Old West Tampa is a neighborhood within the city limits of Tampa, Florida. As of the 2010 census, the neighborhood had a population of 2,014. The ZIP code serving the neighborhood is 33607. The neighborhood is located in the heart of the West Tampa district.

==Geography==
Old West Tampa boundaries are Saint Joseph Street to the north, Interstate 275 to the south, Rome Avenue to the east and Armenia Avenue to the west.

==Demographics==
At the 2010 census there were 2,014 people and 715 households residing in the neighborhood. The population density was 5,779/mi^{2}. The racial makeup of the neighborhood was 26% White, 64% African American, 1% Native American, 1% Asian, and 4% from two or more races. Hispanic or Latino of any race were 28%.

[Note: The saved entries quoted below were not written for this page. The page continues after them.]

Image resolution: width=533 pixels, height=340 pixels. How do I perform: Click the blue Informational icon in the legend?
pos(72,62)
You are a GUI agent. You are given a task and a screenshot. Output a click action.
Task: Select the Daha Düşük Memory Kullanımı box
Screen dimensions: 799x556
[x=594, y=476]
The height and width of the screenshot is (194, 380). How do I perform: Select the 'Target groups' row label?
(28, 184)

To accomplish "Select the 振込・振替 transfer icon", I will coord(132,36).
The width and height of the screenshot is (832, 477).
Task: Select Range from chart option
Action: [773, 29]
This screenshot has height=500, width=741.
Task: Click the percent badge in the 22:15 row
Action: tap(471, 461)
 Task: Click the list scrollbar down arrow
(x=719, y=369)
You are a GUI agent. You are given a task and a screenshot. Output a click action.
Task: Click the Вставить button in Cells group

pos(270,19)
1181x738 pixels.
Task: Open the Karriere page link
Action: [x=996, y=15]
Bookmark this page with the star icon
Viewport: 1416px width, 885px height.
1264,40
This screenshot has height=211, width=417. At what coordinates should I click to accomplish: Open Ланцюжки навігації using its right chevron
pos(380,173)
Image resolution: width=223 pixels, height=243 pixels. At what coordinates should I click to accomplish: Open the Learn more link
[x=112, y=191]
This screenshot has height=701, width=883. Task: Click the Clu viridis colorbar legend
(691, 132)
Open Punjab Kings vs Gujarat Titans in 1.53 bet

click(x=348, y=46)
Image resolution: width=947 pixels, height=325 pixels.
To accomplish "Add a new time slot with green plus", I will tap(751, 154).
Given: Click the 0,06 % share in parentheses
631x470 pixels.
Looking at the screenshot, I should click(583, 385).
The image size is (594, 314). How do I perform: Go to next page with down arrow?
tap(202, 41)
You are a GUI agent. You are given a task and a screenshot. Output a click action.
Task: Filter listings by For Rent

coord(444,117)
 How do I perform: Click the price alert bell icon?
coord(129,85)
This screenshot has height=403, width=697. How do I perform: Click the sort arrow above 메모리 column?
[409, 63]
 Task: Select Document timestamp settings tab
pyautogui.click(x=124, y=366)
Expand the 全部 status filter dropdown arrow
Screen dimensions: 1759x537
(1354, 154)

Of the 715 households 24% had children under the age of 18 living with them, 22% were married couples living together, 33% had a female householder with no husband present, and 10% were non-families. 26% of households were made up of individuals.

The age distribution was 25% under the age of 18, 23% from 18 to 34, 21% from 35 to 49, 18% from 50 to 64, and 13% 65 or older. For every 100 females, there were 99.4 males.

The per capita income for the neighborhood was $11,640. About 30% of the population were below the poverty line, 49% of those are under the age of 18.